Ancora ChatGPT? Vi dico la mia
Forse sono l’unico copywriter, l’unico che tratta la ricerca di nomi, payoff, claim, headline, ecc.. l’unico 𝘰𝘱𝘦𝘳𝘢𝘪𝘰 della comunicazione insomma, a non essere spaventato dall’ascesa di questo signore: ChatGPT.
Non dico che non possa essere utile o che non sia, di suo, già prodigioso così. Non escludo neanche che un giorno, a suon di miliardi investiti, non diventi la piattaforma di riferimento per tutti i professionisti che lavorano nella comunicazione. Anzi, mi spingo oltre, “che non diventi la piattaforma di riferimento per tutti i professionisti”.
Tuttavia, per me non lo è ancora
No, non voglio sfidare Elon Musk, Sam Altman e tutto il team di OpenAI ma, in termini di creatività, siamo ben lontani dal raggiungere quella miccia, quell’imprevedibilità umana (spaventosa e affascinante) che è ciò che ci differenza.
Che ha partorito geni, matematici, artisti, musicisti ecc.
Molto sinteticamente, in termini di copy, non ho ricevuto dalla piattaforma ciò che mi aspettavo. Alla ricerca di un nome per l’attività di una cliente, dopo aver formulato le prime proposte, ho (appassionatamente e curiosamente) voluto stressare l’intelligenza artificiale con domande su domande.
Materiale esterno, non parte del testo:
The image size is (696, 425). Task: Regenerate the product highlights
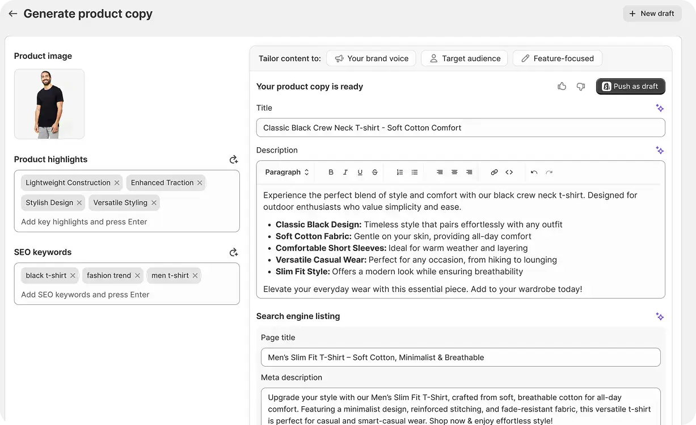coord(233,159)
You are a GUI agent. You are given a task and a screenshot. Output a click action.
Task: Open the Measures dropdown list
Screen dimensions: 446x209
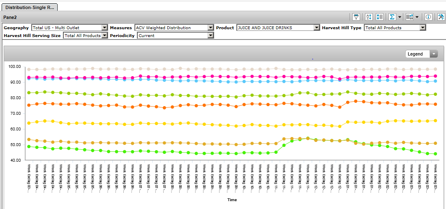click(210, 28)
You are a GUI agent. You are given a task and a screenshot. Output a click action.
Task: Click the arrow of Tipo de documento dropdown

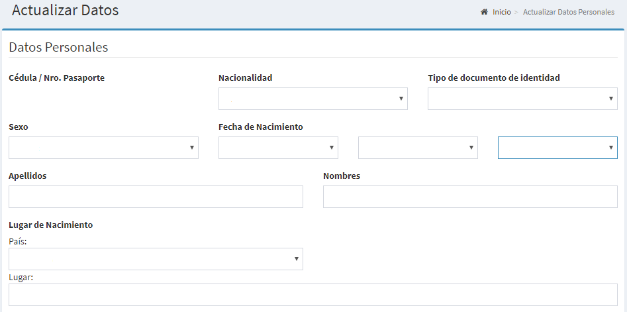611,99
Ho riscontrato, in generale:
- una mancanza di originalità;
- la combinazione a casaccio di parole;
- una sordità rispetto ai suoni e ai fonemi che le lettere suscitano nell’inconscio dell’essere umano quando sono combinate le une alle altre;
- il tentativo di convincermi che alcune opzioni erano valide quando non lo erano affatto per evidenti nefandezze culturali (corretti successivamente dalla macchina con tanto di “scuse”).
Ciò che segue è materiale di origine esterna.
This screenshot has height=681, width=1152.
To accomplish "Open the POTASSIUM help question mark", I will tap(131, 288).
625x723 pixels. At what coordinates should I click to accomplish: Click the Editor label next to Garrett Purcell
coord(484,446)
Nella scrittura di articoli e post social non siamo lontani dai punti sopra elencati. Si ottengono dei buoni risultati, dei risultati che possono essere presi come fonte d’ispirazione, certo, ma ancora privi di figure retoriche e giochi di parole. La risposta della macchina rimane asettica, troppo robotica per spiccare il volo.
Forse il problema non è la macchina
Se la interrogate bene, ChatGPT non ha problemi ad ammettere i suoi limiti e i suoi schemi. Il problema è, al solito, chi crede che una piattaforma possa risolvere tutti i suoi problemi (di comunicazione e non). Chi si presenta a un cliente con un output elaborato sulla base di domande mirate, nella convinzione che qualche aggiustamento possa bastare a fare il suo lavoro. Lo sbaglio, semmai, è questo.
In conclusione
Si parla tanto di dipendenza da ChatGPT. A oggi, 11:53 del 28 giugno, l’unica dipendenza che credo di avere, ha a che fare con le granite. L’estate è iniziata e la pasticceria con l’insegna verde allocata sotto casa, minaccia la mia forma fisica.